— TO DO —
I need each line of the entries below that includes the string "Task".

━━━ DATA FOR THIS EXERCISE ━━━

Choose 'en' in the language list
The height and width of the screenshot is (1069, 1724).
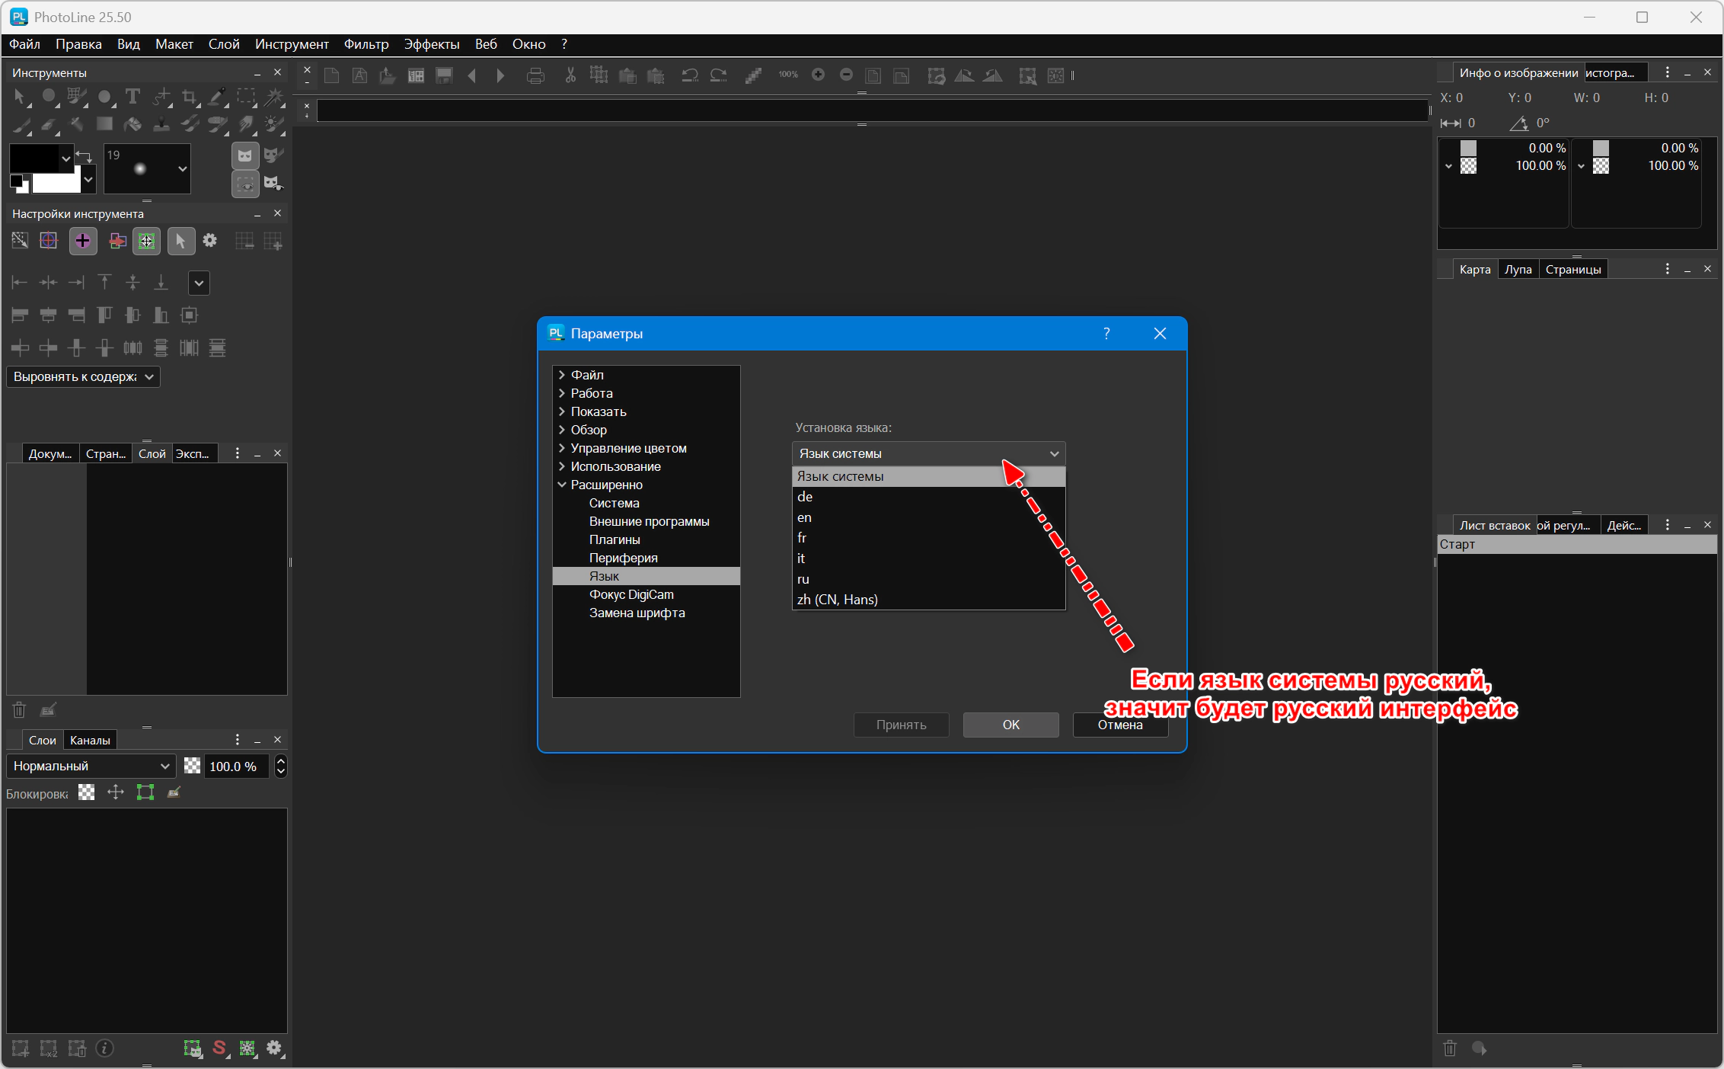tap(804, 517)
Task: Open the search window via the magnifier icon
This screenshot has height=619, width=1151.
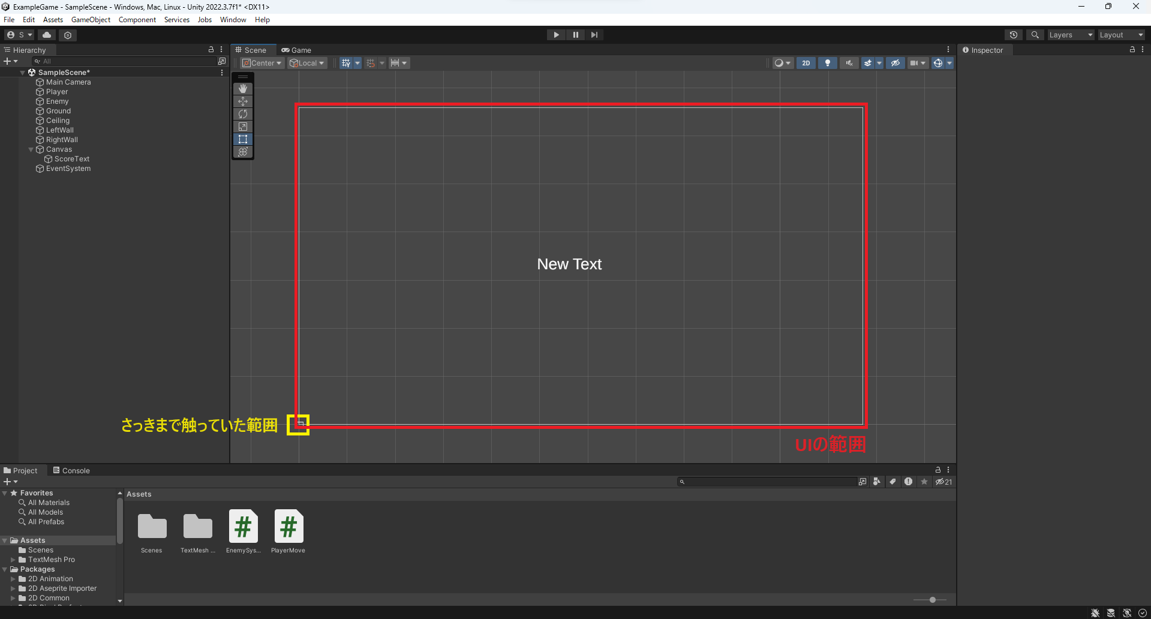Action: (1034, 34)
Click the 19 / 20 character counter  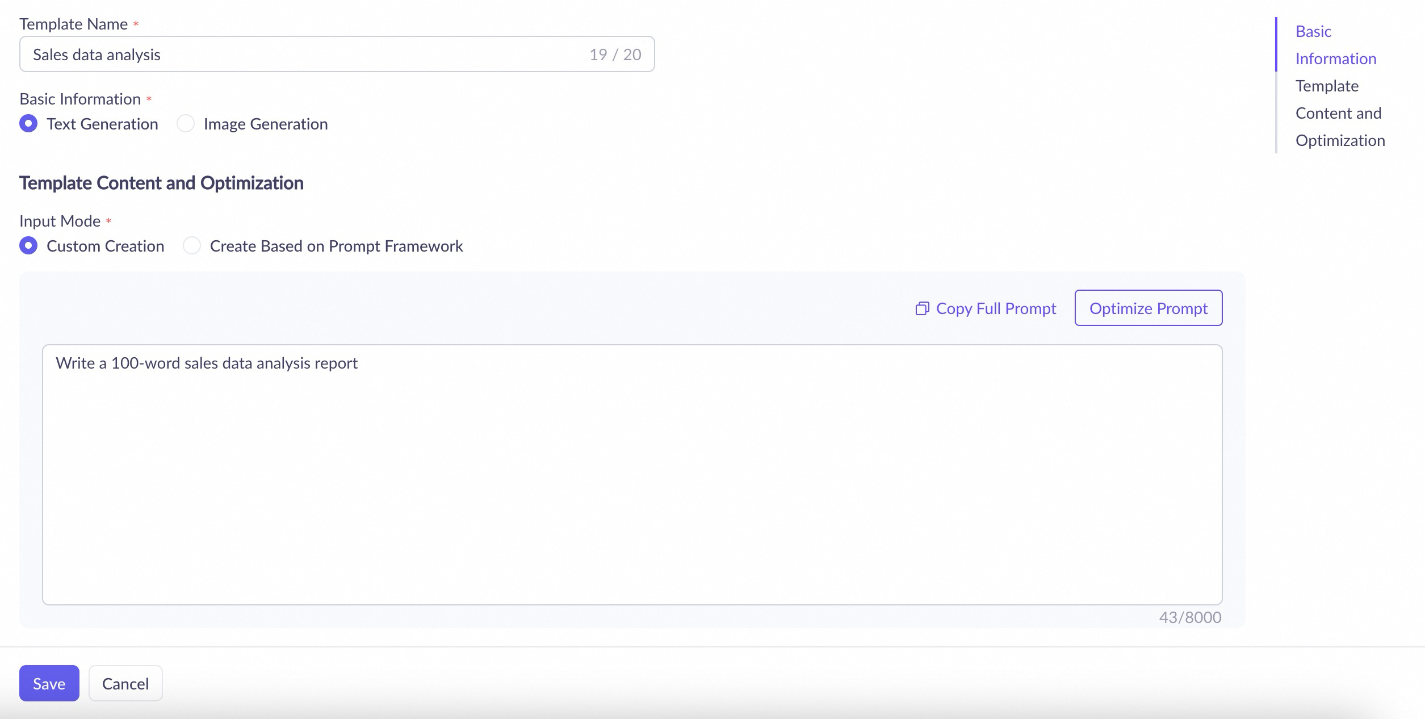tap(615, 55)
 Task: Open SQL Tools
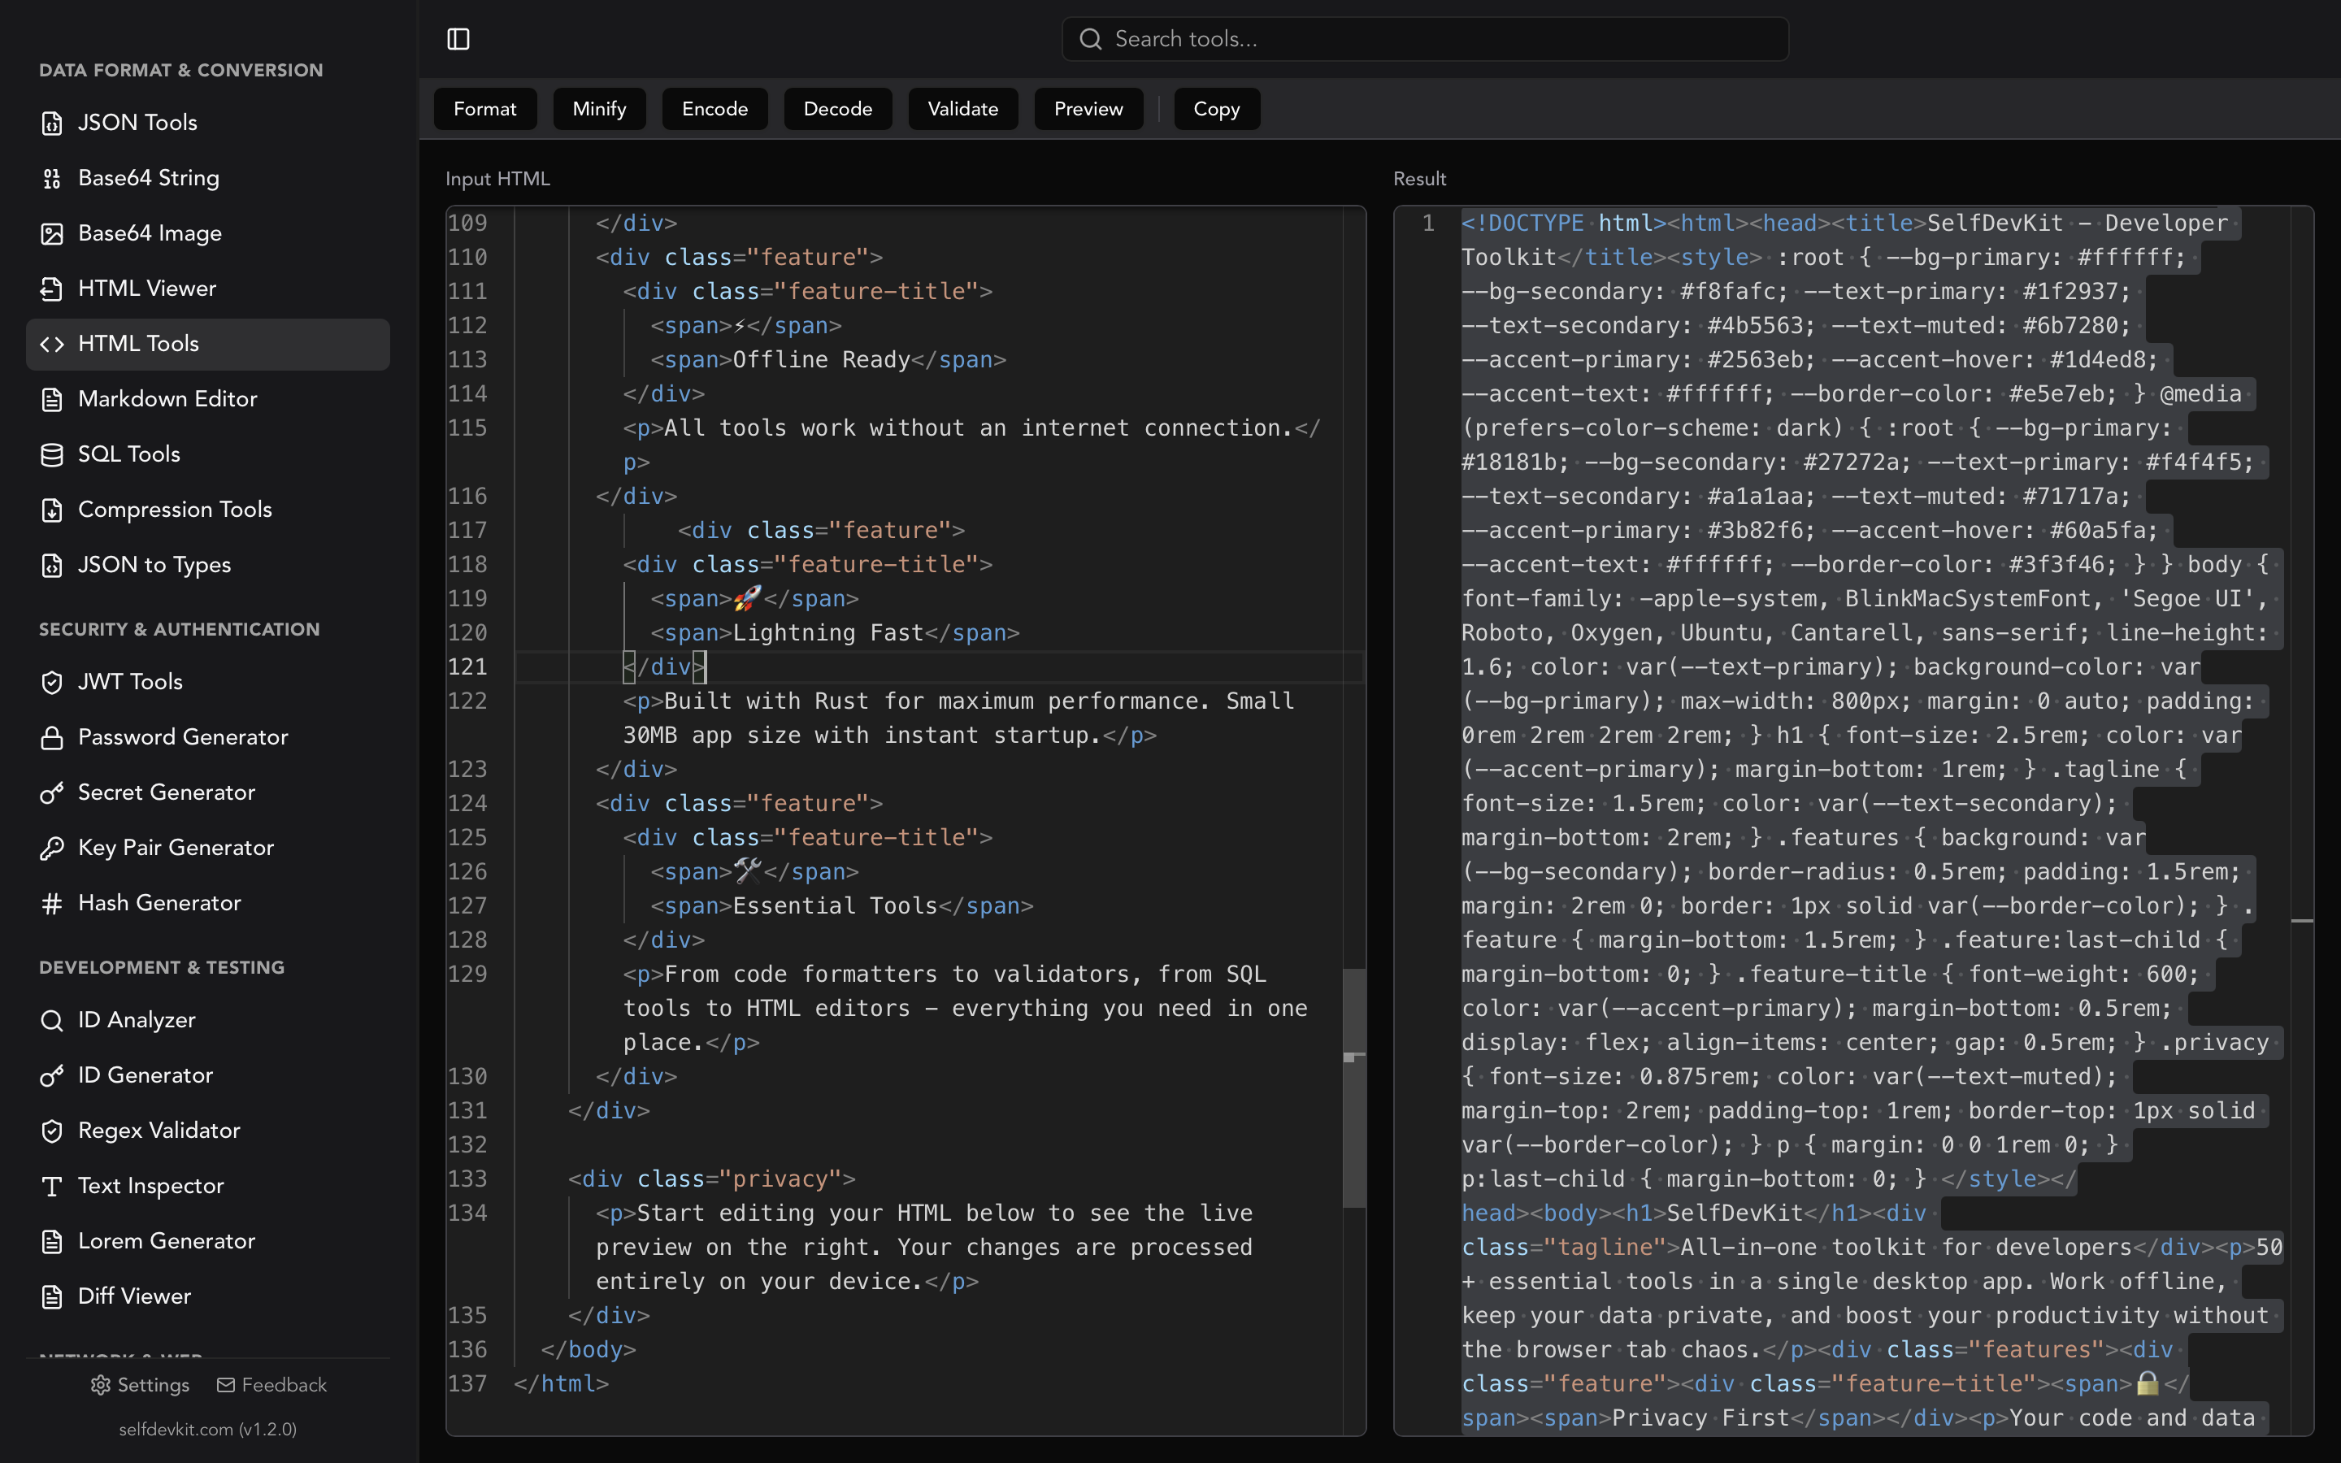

━━━

— WRITTEN RESPONSE —
Task: Open the search window via the magnifier icon
 Task: Open SQL Tools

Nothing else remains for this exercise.